Le scénario de Skip Woods entraîne Agent 47 au travers de plusieurs pays d'Europe de l'Est. Nous le suivons en Russie, en Yougoslavie, en Turquie et dans quelques républiques balkaniques dont le nom n'est pas précisé. L'agent d'Interpol, Michael Whittier (interprété par Dougray Scott) habite et travaille à Londres. C'est au Niger, à Niamey, qu'il retrouvera la trace de son ennemi intime. Nous avons dû organiser un véritable tour du monde pour boucler les repérages. Parce qu'on aurait exagérément étiré le temps de tournage, nous avons confié certaines prises de vue en extérieur à une deuxième équipe, dirigée par Olivier Mégaton. Sous les indications de Xavier, il a tourné quelques séquences et beaucoup d'establishing shot. Pendant que nous tournions toutes les scènes avec les comédiens principaux à Sofia, la deuxième équipe sillonnait le globe de Capetown à St-Pétersbourg. Ces prises de vue permettent de crédibiliser les déplacements des personnages. On commence une action en studio, donc tournée à Sofia, et on retrouve, grâce à l'utilisation de doublures, nos personnages dans les rues d'Istanbul ou sur les toits d'un township à Niamey. (Ceci dit, nos comédiens se sont quand même déplacés à Istanbul).
Mais tout cela ne va pas sans poser quelques problèmes techniques. Le premier à résoudre est ce qu'on appelle : les raccords lumière. Imaginons une séquence qui se déroule dans un intérieur de maison. Ce décor est construit en studio. Si par les fenêtres, je décide de faire entrer un soleil tonitruant et que l'action se continue dans la rue, nous devrons retrouver dehors ce même soleil. Lorsque les extérieurs sont tournés en premier, il me suffit de suivre les diktats de la météo. Cela devient plus difficile, lorsque les rigueurs du plan de travail nous imposent de commencer par les prises de vue en intérieur. Je dois spéculer sur la météo future (ce qui est toujours extrêmement risqué) et, surtout, ne pas mettre la production dans une impasse en me trompant, ce qui provoquerait retard et coût supplémentaire. Je me suis retrouvé quelques fois dans la situation de faire deux versions afin de couvrir les incertitudes météorologiques.

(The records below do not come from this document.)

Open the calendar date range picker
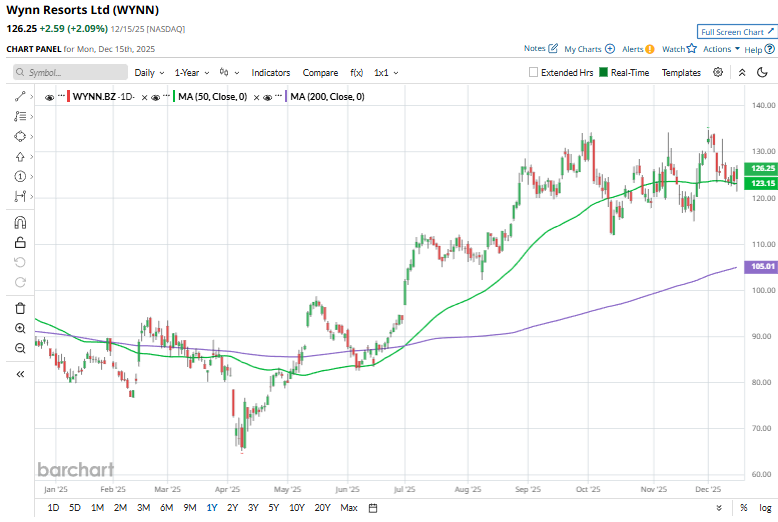point(373,508)
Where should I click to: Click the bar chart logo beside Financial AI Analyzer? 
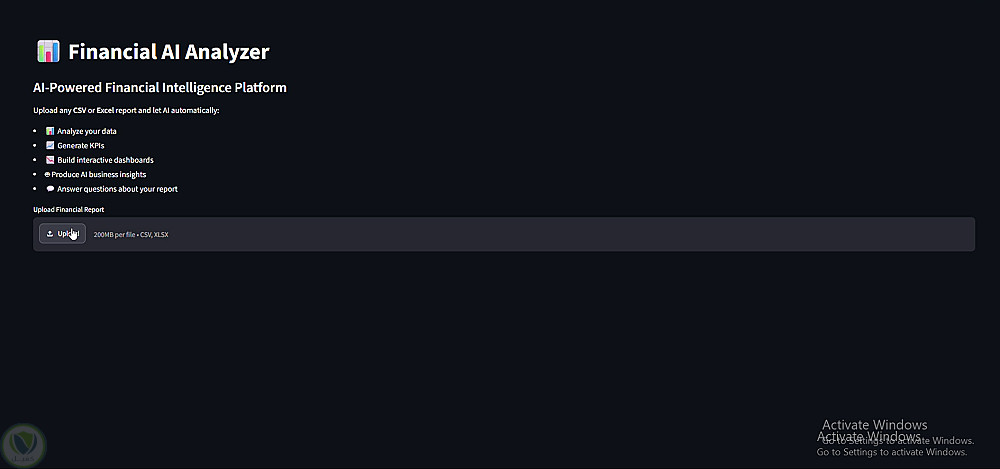(48, 51)
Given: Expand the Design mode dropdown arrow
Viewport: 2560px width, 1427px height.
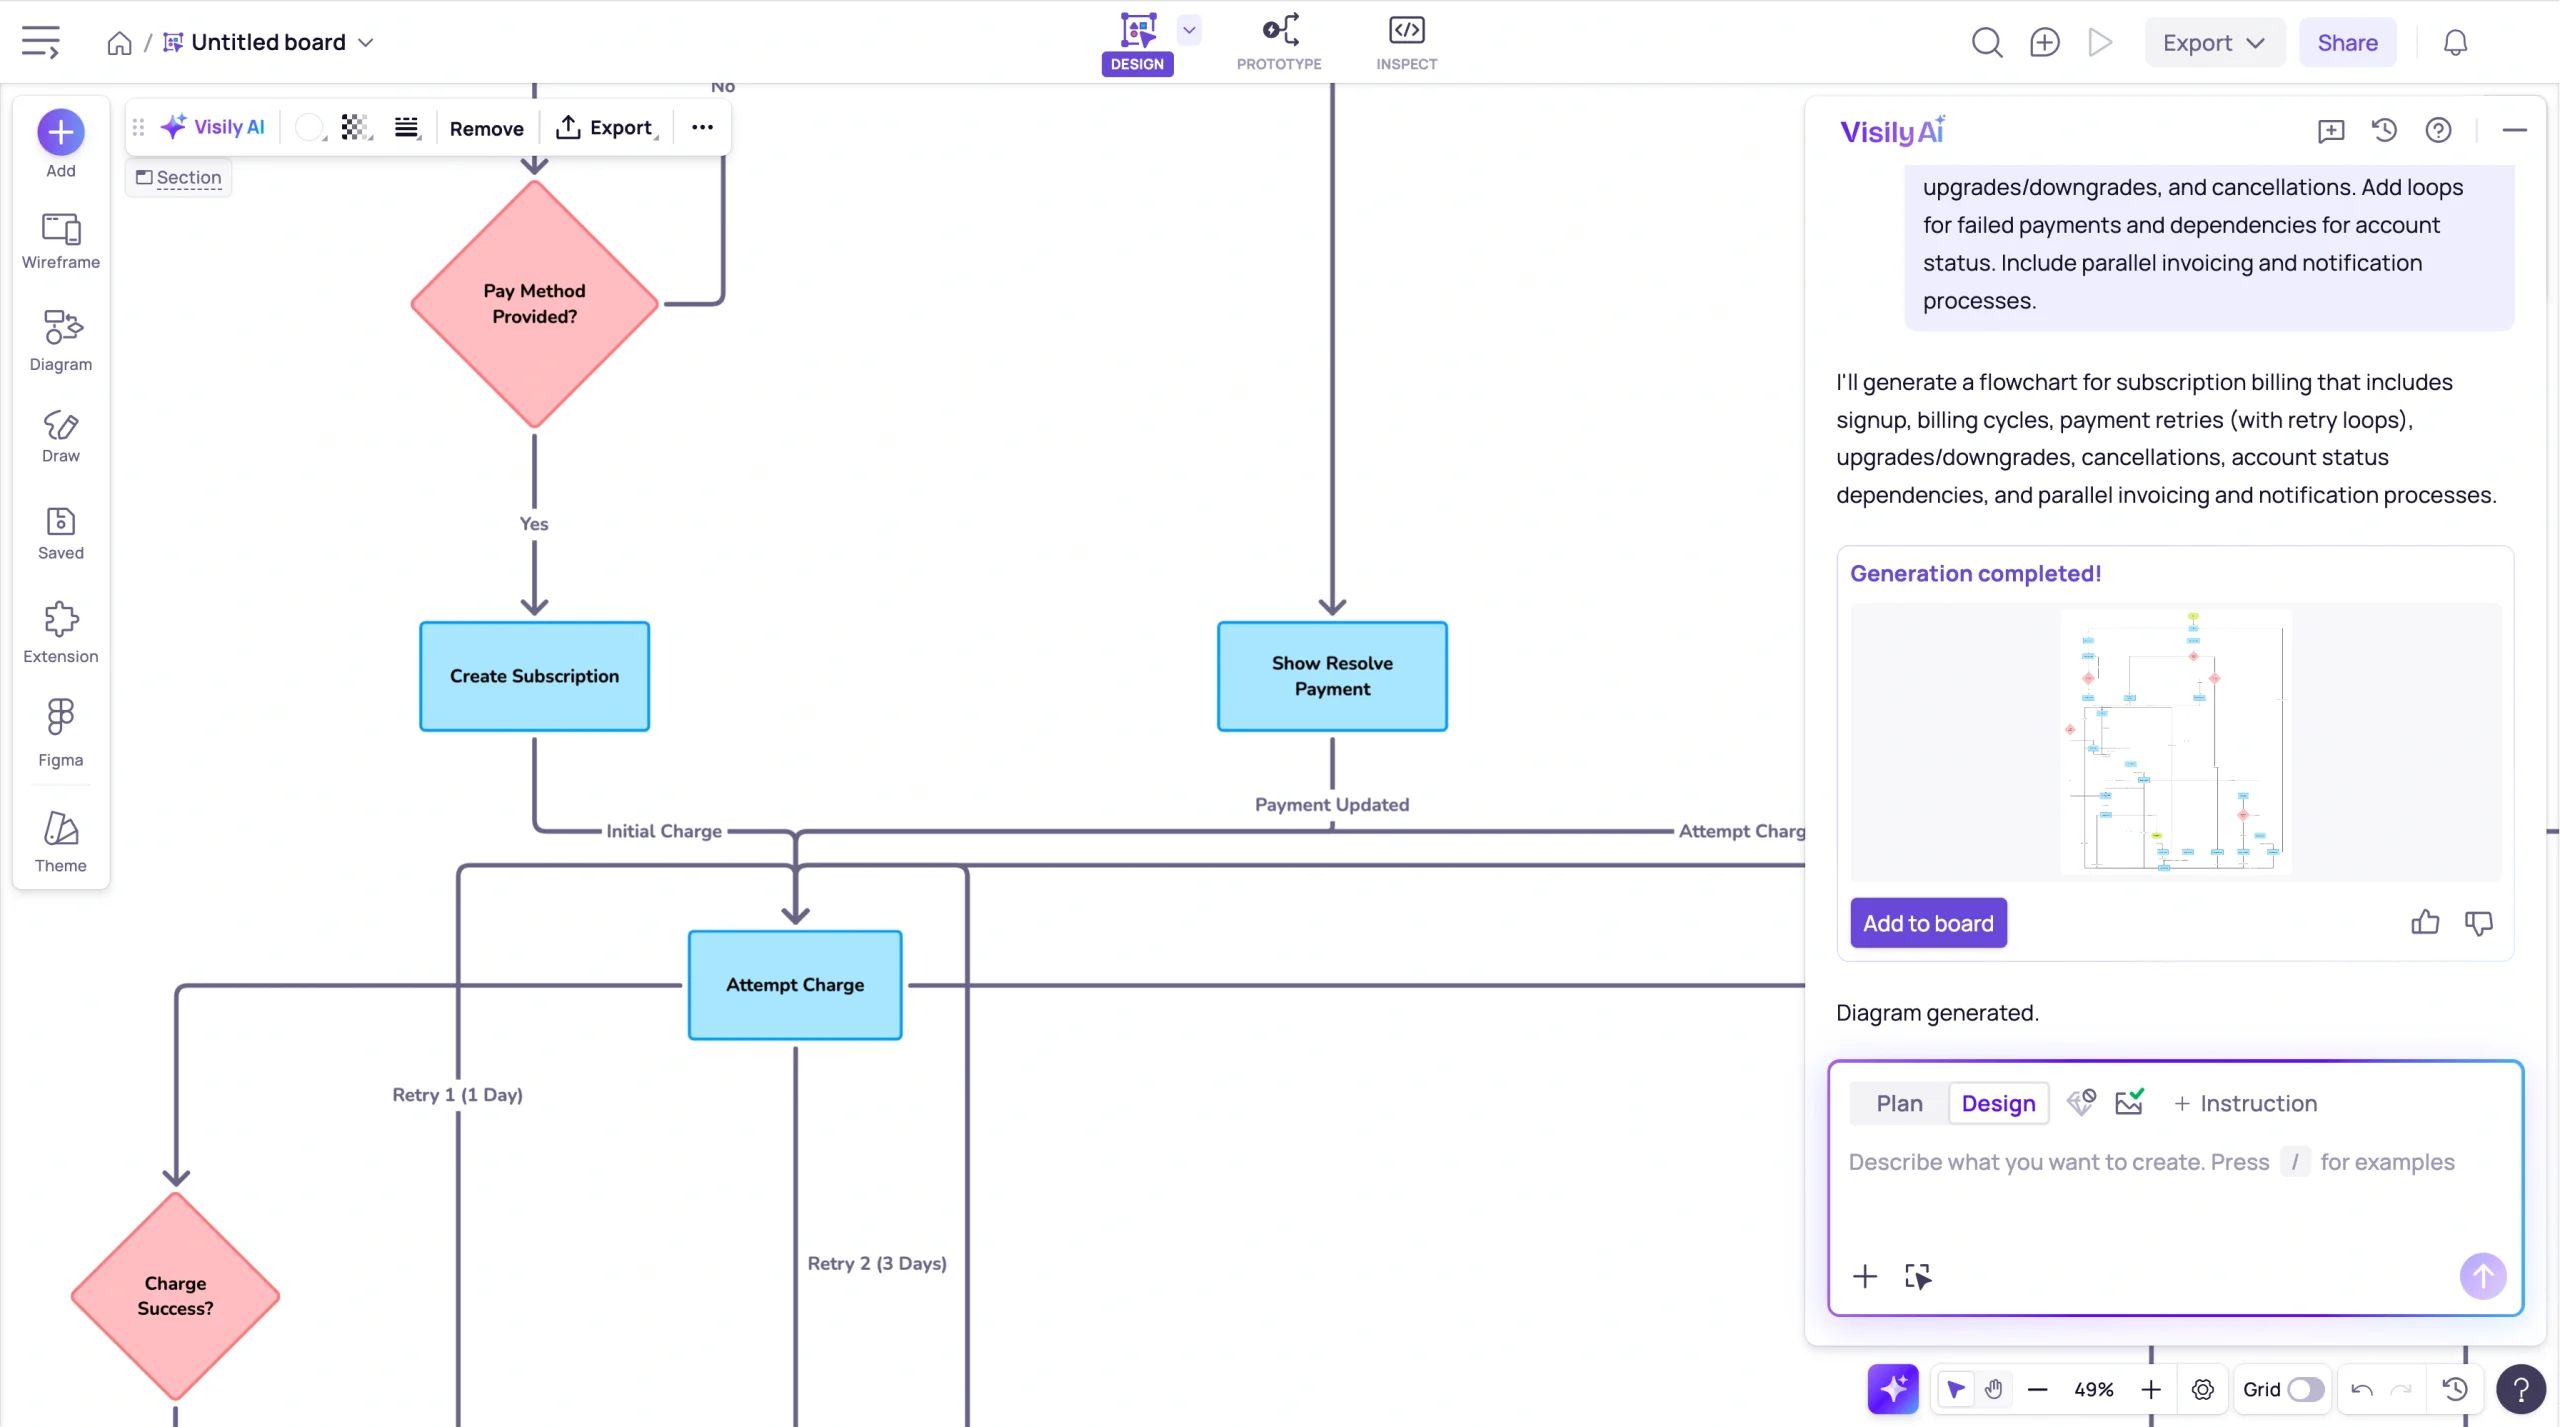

Une fois ce problème purement technique réglé, nous devons donner un style à ces différentes villes. Hormis quelques plans, toutes les prises de vue principales sont tournées en Bulgarie. Prenons l'exemple de Londres. Le film s'ouvre sur l'arrivée de nuit sous la pluie, de Mike Whittier, chez lui, un pavillon de la banlieue Londonienne. Un grand mouvement de grue descendant accompagne l'agent d'Interpol jusqu'à la porte de sa maison. Nous avons choisi à quelques kilomètres de Sofia, un lotissement nouvellement construit, de style impersonnel adossé à une forêt. Nous avons volontairement laissé dans le cadre un espace suffisant, entièrement noir, dans lequel nous pourrons incruster une vue de Londres , tournée au préalablement , par la deuxième équipe. De même, nous avons tourné une séquence censée se passer à Istanbul, dans un hôtel de Sofia. Nous avons, par trucage numérique, incrusté des vues du Bosphore. Ce système consiste à placer de grands panneaux de couleur verte en lieu et place des fenêtres de l'hôtel lors du tournage. En post-production, les graphistes de la société Duboi, remplaceront la couleur verte par les vues adéquates de Turquie. J'ai pu ainsi traiter toute la séquence avec un effet de soleil couchant. Si nous avions dû réellement utiliser cet instant de la journée, il nous aurait fallu revenir plusieurs fois pour terminer alors qu'une après-midi nous aura suffit.